One of the book's central case studies is working memory. It contends that working memory is a natural kind, and that the natural kindhood of working memory can shed new light on the debate about the link between working memory and consciousness. Another core focus is consciousness in early life. The volume maintains that natural kinds are crucial for the question of when consciousness emerges in infancy. It uses the machinery of natural kinds to outline and defend a methodology for ascertaining when consciousness emerges in babies and infants.

Finally, the book explores the link between natural kindhood and conceptual reform in psychology. It argues that psychological concepts that fail to refer to a natural kind ought to be eliminated from psychology.

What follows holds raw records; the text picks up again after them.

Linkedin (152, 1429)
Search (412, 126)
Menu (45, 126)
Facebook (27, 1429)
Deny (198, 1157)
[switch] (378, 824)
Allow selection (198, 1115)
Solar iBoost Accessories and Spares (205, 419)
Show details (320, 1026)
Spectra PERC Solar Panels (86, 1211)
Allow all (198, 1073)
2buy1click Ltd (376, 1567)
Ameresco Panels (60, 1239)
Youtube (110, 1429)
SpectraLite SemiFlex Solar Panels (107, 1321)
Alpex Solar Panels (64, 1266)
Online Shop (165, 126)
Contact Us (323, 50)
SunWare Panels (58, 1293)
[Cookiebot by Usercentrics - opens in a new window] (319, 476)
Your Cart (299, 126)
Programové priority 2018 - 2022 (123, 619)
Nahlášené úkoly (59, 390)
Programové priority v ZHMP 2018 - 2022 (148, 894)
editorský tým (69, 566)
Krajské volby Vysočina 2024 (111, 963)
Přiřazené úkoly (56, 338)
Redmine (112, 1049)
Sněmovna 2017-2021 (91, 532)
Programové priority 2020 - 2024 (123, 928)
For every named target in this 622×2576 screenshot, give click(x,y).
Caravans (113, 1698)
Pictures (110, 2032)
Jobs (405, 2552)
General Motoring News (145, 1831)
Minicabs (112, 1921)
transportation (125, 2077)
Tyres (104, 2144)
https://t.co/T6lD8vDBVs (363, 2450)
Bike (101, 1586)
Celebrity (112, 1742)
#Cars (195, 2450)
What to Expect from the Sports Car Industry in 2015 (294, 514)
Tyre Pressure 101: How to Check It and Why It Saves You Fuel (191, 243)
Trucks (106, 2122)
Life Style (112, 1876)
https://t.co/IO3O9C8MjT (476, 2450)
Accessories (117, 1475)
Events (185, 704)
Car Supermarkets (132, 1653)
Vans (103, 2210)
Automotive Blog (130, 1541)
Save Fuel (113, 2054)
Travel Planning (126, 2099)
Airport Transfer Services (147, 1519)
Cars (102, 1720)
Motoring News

Henry Taylor is an Associate Professor of Philosophy at the University of Birmingham. He obtained his PhD from the University of Durham in 2015 and he was a Leverhulme Early Career Fellow at the University of Cambridge from 2015 to 2017. He has broad research interests, particularly in the philosophy of psychology, metaphysics, and the philosophy of technology. He is especially interested in attention, consciousness, natural kinds, powers, and robotics.